MIL WebDNN

This is the WebDNN documentation.

Contents

Tutorial

Introduction to WebDNN

Recently, deep neural network (DNN) is attracting a lot of attention in various fields such as image and video recognition, natural language processing and gaming AI. In these fields, DNNs are applied for various products. However, DNNs are computationally expensive and generally hardware acceleration is required for its execution, and so it is not practical to execute DNN on end-user devices such as laptops or smartphones.

One of the solutions to this is cloud computing. As another solution, WebDNN highly optimizes the DNN models and executes them on the web browsers in end-user devices.

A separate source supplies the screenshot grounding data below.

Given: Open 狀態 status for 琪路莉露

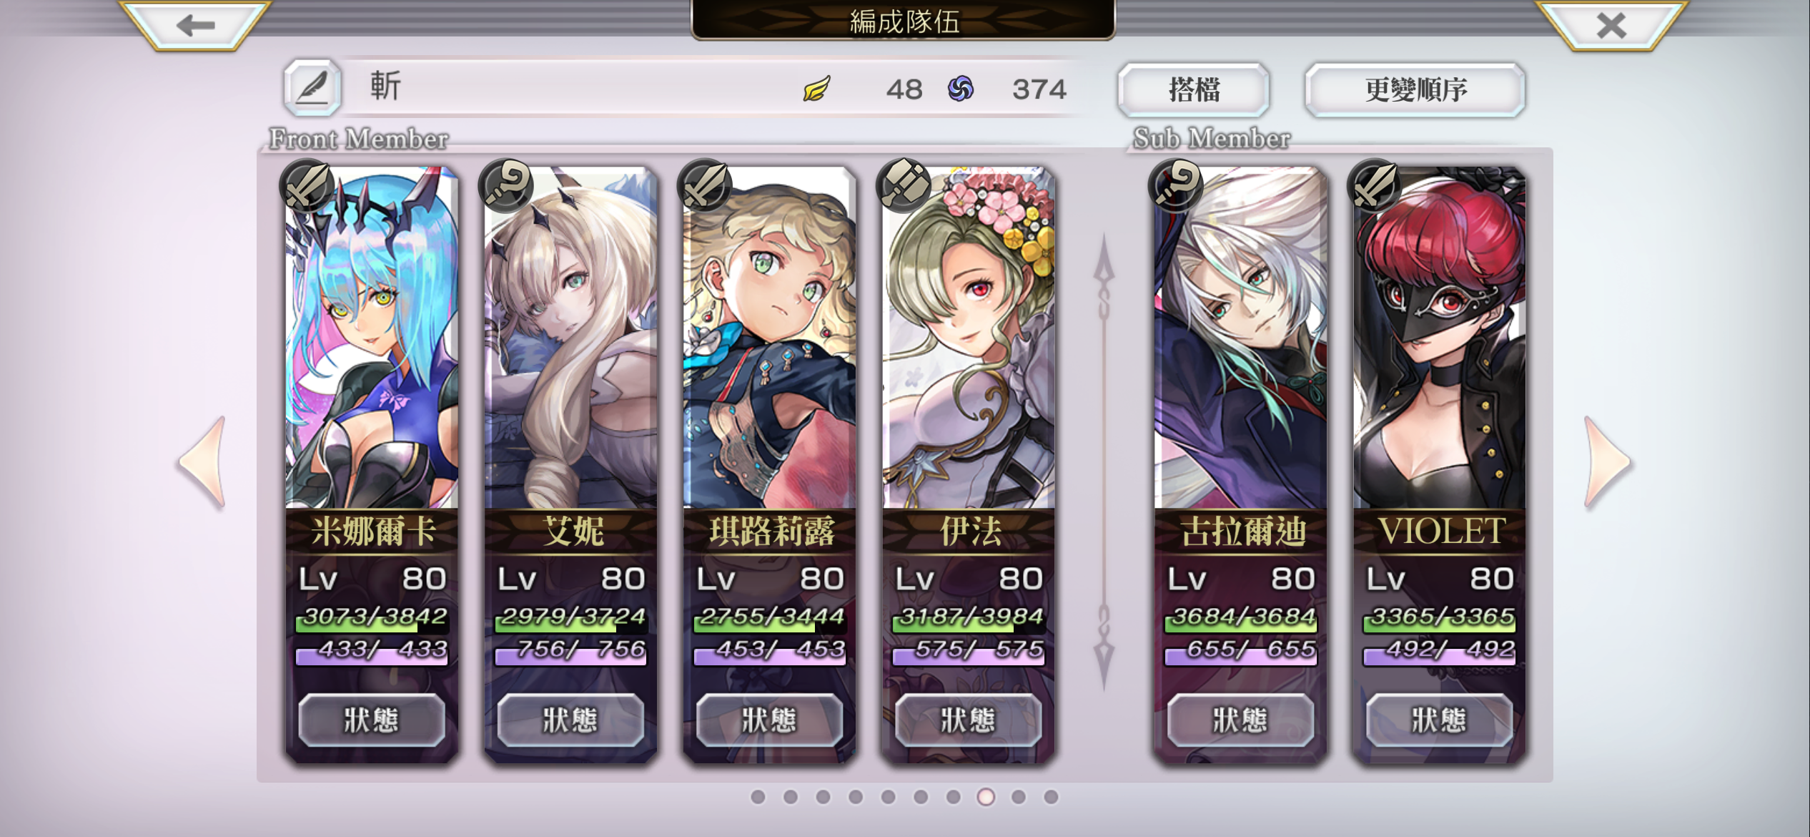Looking at the screenshot, I should point(769,720).
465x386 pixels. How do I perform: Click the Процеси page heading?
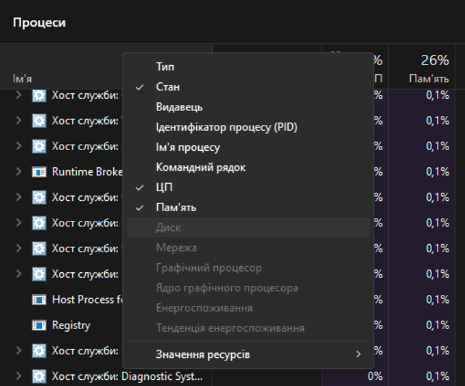click(x=39, y=22)
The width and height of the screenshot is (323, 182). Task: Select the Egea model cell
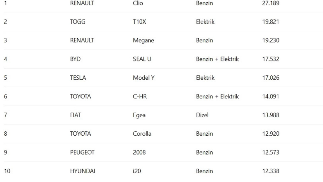click(x=139, y=116)
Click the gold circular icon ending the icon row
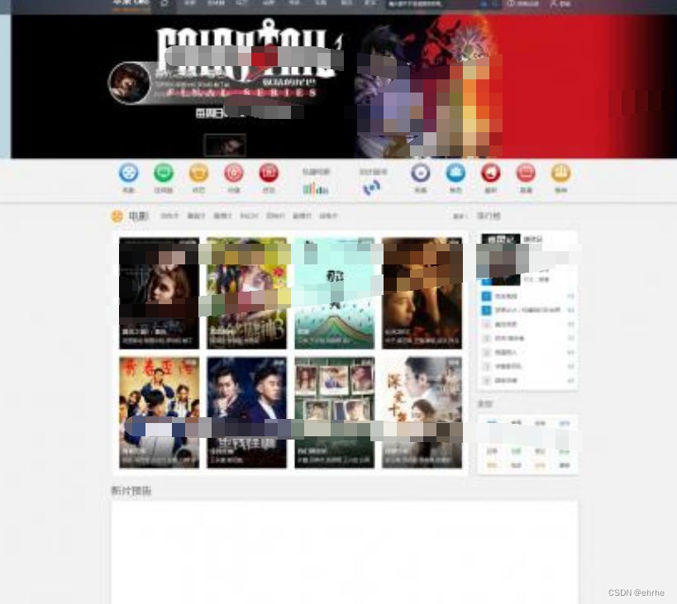Image resolution: width=677 pixels, height=604 pixels. click(561, 173)
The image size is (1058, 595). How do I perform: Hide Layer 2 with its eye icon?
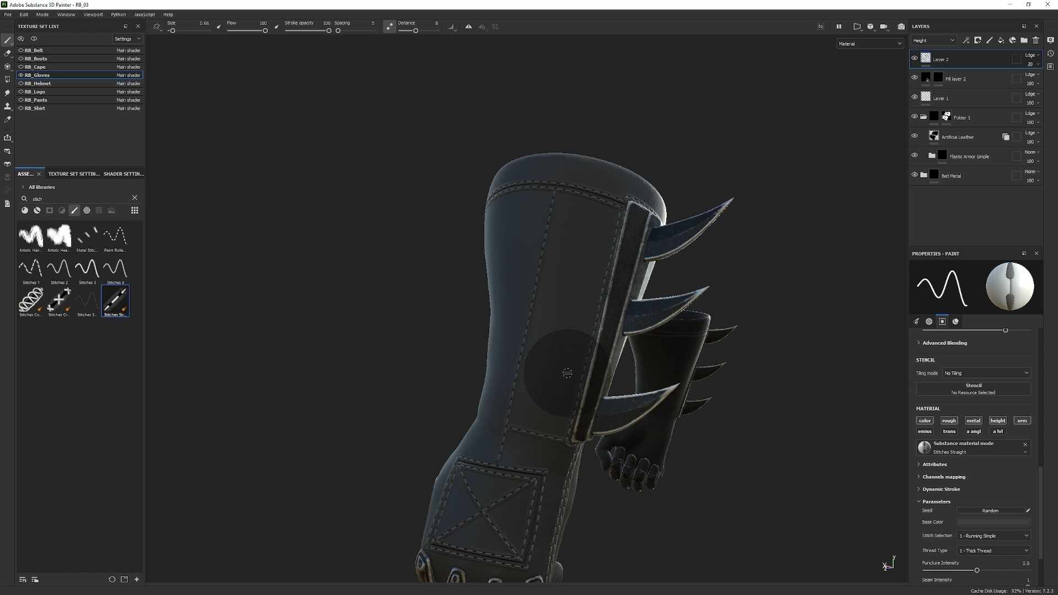(x=914, y=58)
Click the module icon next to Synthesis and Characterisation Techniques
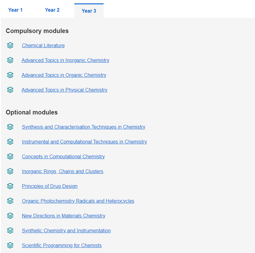The width and height of the screenshot is (255, 253). [10, 127]
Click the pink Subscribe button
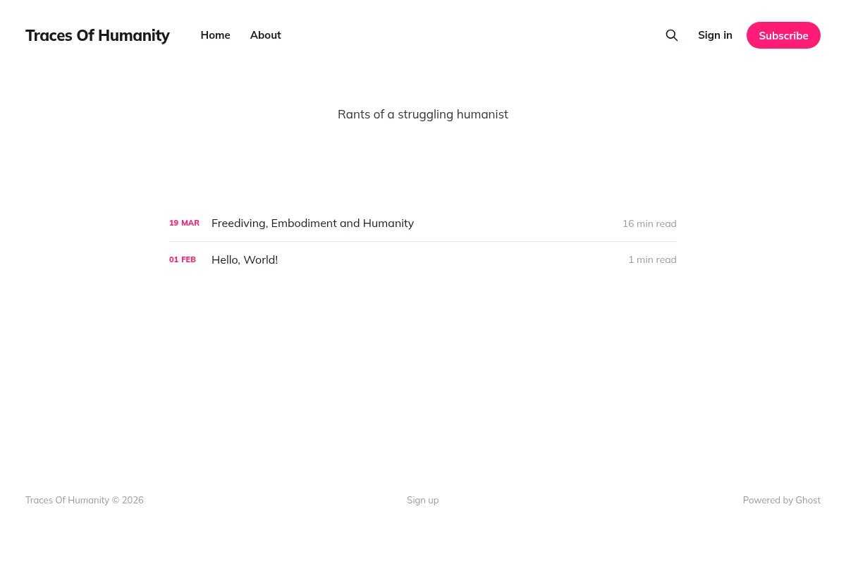The width and height of the screenshot is (846, 564). point(783,35)
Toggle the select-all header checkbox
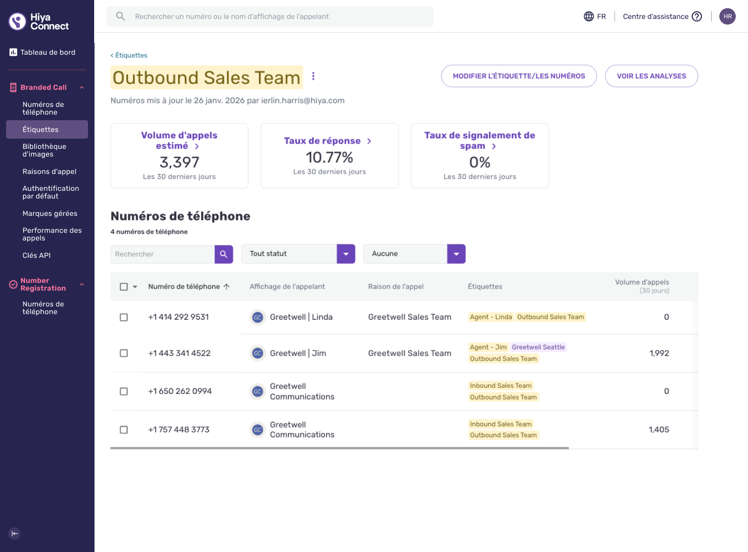The height and width of the screenshot is (552, 748). point(124,286)
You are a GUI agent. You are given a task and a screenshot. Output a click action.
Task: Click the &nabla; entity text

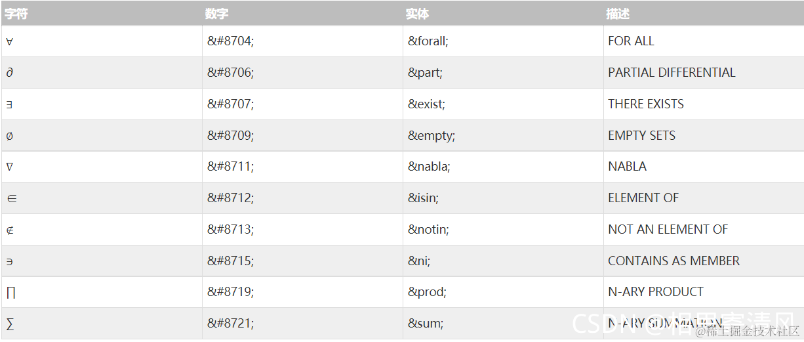click(x=429, y=167)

Key features of WebDNN are the follows.

  • Installation-free
  • Non overhead interface
  • Inference-phase-specialized optimization
Installation-free

WebDNN executes DNN models on a web browser. Usually, web browsers are already installed on end-user devices already and users are familiar with how to use it. Therefore, using WebDNN, DNN applications can be provided easily, without any difficulty in installing a native application.

There are a few number of major web browsers, and they have different set of features that can be used for acceleration. WebDNN have several sterategies to execute DNN model as speedy as possible in each web browser.

Non overhead interface

JavaScript is a standard programing language running on web browsers. It is executed by an interpreter. Therefore, it requires computing overhead and it cannot completely harness the capacity of the CPU. The same problem is encountered in GPU. Modern web browsers support WebGL, which is a JavaScript API to use GPU. However, this API is designed for graphics processing and is not suitable for general purpose computation. In addition, using WebGL for general purpose computing incurs overhead costs.

WebDNN uses next generation JavaScript API, WebGPU for GPU execution, and WebAssembly for CPU execution. These APIs help to bring out the full performance of GPU and CPU.

Inference-phase-specialized optimization

To achieve speedier execution, optimizing the computation graph of DNN models is very important. Execution of DNN consists of two phases, the training phase and the inference phase, and they requires different optimization sterategies. WebDNN focuses on only the inference phase execution on end-user devices and supports aggressive optimization. This optimization pipeline can be applied for models trained with various DNN frameworks. It is not required to edit the training codes.

Framework structure

Pipeline

WebDNN consists of two modules - the graph transpiler, which transpiles and optimizes trained model into an executable format on the web browser and the descriptor runner, which executes the converted model on the web browser.

Graph transpiler is the offline module to transpile the model. It is implemented in python (version 3.6) and only application developers need to run it. It outputs the ‘graph descriptor’ files, which consist of JavaScript and binary weight data.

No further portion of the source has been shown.